DBD: Unbilled Costs - Understanding and GL Flow

Unbilled costs represent vendor costs that have been received and costed against an order but have not yet been invoiced to the customer. This is a standard asset-holding phase in the order-to-invoice life cycle. Understanding this workflow ensures your balance sheet remains accurate and orders do not slip through the cracks unbilled.

The Basic Concept

In simple terms: Unbilled Cost = The vendor has been costed/paid, but the customer has not yet been invoiced.


The Order Life Cycle & G/L Flow

The financial data shifts across specific staging tables as an order moves from initial vendor execution to final customer billing.

Step Process Debit Credit Functional Impact
1 Vendor Invoice Received (PO Receiving) Unbilled Cost Account Accounts Payable The vendor cost is recorded against the order line. The cost sits on the Balance Sheet as an unbilled asset.
2 AP Settlement (Check/ACH/Card) Accounts Payable Cash Account The vendor is financially cleared. Note: This step runs independently of customer billing timing.
3 Customer Invoiced (A/R Billing) Cost of Goods Sold (COGS) Unbilled Cost Account The unbilled cost is relieved from the balance sheet asset clearing account and recognized as an operational expense.
4 Customer Invoiced (A/R Billing) Accounts Receivable Revenue Account Revenue is recognized, matching the newly recorded COGS expense in the same active accounting period.

📌 Key Architectural Rule: Unbilled Freight Costs are automatically isolated by the system and routed into a separate, dedicated Unbilled Freight G/L account rather than mixing with core product cost lines.


Financial Reconciliations: Income Statement vs. Gross Profit

A common source of confusion for accounting teams is a temporary data discrepancy between two primary financial reports. This mismatch is completely normal system behavior caused by timing differences:

  • The Income Statement: Reflects vendor costs immediately as soon as a PO Receiving batch is posted, because the operational Accounts Payable liability has been recognized by the system.
  • The Customer Gross Profit Analysis Report: Does not include unbilled costs. It strictly evaluates finalized, posted sales records that have processed through the A/R invoicing gateway.

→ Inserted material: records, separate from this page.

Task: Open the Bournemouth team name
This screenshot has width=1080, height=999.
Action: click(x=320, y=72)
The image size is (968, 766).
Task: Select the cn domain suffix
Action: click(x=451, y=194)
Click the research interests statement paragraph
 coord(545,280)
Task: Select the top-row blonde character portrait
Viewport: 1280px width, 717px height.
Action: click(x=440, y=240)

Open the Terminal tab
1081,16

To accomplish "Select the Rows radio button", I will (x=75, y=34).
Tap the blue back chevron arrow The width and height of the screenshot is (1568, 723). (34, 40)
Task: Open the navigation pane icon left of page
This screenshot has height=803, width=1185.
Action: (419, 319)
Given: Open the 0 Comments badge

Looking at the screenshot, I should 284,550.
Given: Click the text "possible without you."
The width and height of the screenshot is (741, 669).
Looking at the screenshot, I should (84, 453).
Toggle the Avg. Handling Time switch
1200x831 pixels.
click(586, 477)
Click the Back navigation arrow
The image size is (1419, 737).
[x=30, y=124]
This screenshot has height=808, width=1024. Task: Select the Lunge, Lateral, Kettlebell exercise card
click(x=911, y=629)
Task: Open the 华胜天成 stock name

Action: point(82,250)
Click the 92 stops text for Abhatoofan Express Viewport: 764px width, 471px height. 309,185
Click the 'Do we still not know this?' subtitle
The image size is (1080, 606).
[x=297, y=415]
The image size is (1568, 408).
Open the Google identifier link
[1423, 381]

💡 Reconciliation Best Practice: During the staging period between receiving a vendor invoice and billing your customer, the cost will show on your Income Statement but not on your Gross Profit report. To reconcile the exact variance down to the penny, run the Unbilled Cost Report for the identical timeframe—the total outstanding unbilled balance will perfectly account for the difference between the two sheets.